Tous les Scolastiques, dans leurs discussions sur le mouvement, considèrent deux formes, alors même qu’ils rejettent la réalité de l’une d’entre elles. La première est la forme qui pourrait demeurer d’une manière permanente, mais qui, au cours du mouvement, ne subsiste pas et est acquise partie par partie. La seconde est une forme distincte de celle-là, essentiellement successive, dont la persistance est inconcevable.

À cette dernière forme, beaucoup, comme Duns Scot et Jean de Bassols, donnent le nom de forme coulante (forma fluens) ; mais d’autres réservent ce nom de forme qui s’écoule (forma fluens) à la forme qui, au cours du mouvement, est acquise partie par partie ; à la seconde, ils donnent alors le nom d’écoulement de la première forme (fluxus formæ). De là, la conséquence suivante : Lorsque ces derniers disent : Le mouvement n’est pas la forme qui s’écoule, motus non est forma fluens, ils expriment la pensée même que les premiers énoncent ainsi : Le mouvement est une forme coulante, motus est forma fluens. Ils s’accordent, alors qu’ils semblent se contredire formellement.
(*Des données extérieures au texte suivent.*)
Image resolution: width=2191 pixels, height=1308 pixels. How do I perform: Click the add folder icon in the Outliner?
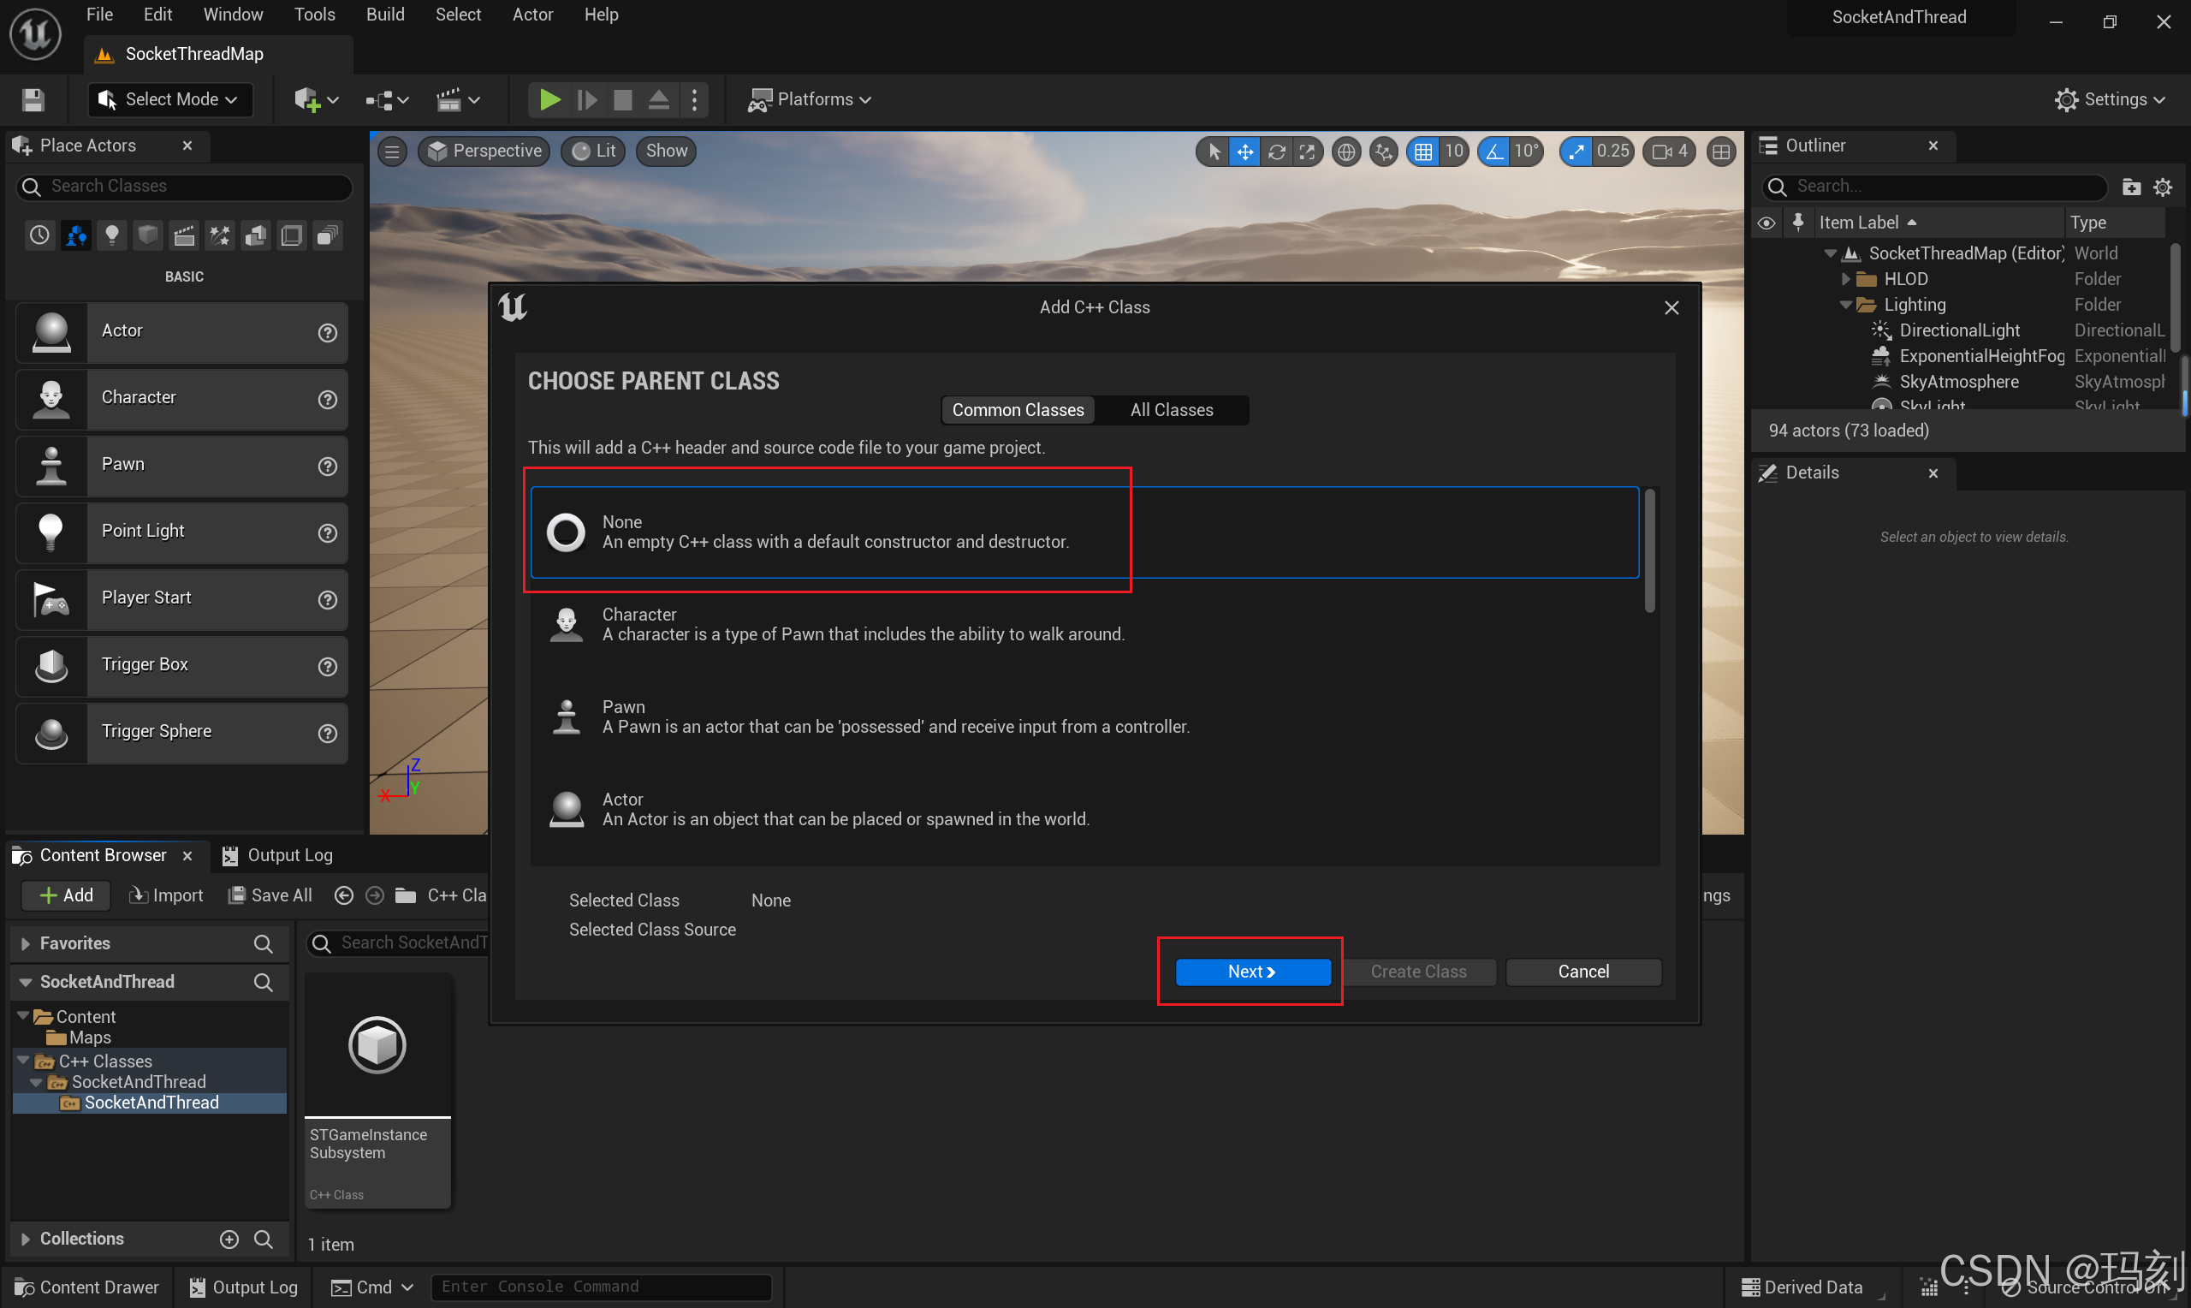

C’est à quoi il faut faire attention si l’on veut reconnaître, par exemple, que François de Mayronnes est d’accord avec Duns Scot et avec Jean de Bassols.

« Le mouvement, dit François de Mayronnes[1], est-il la succession ou bien ce qui est successif (successio vel successivum) ? Par ce qui est successif, nous entendons ce qui est acquis (per suceessivum, intelligimus quod acquiritur). » Nous voici avertis de suite que par ce qui est successif, successivum, François de Mayronnes entend la réalité permanente successivement acquise et non pas la réalité essentiellement successive que, sous ce même nom de successivum. Jean de Bassols oppose à la réalité permanente : cette réalité essentiellement successive, François la nomme succession, successio.

« Ce qui est successif, poursuit Mayronnes, c’est la forme et non pas le mouvement.

» Mais qu’est-ce donc que le mouvement ? Nous dirons que ce

  1. Scripta Francisci de Mayronis in quatuor libros sententiarum, lib. II, dist. XIV, quæst. IX ; éd. Venetiis, Octavianus Scotus, 1520, fol. 152, col. b.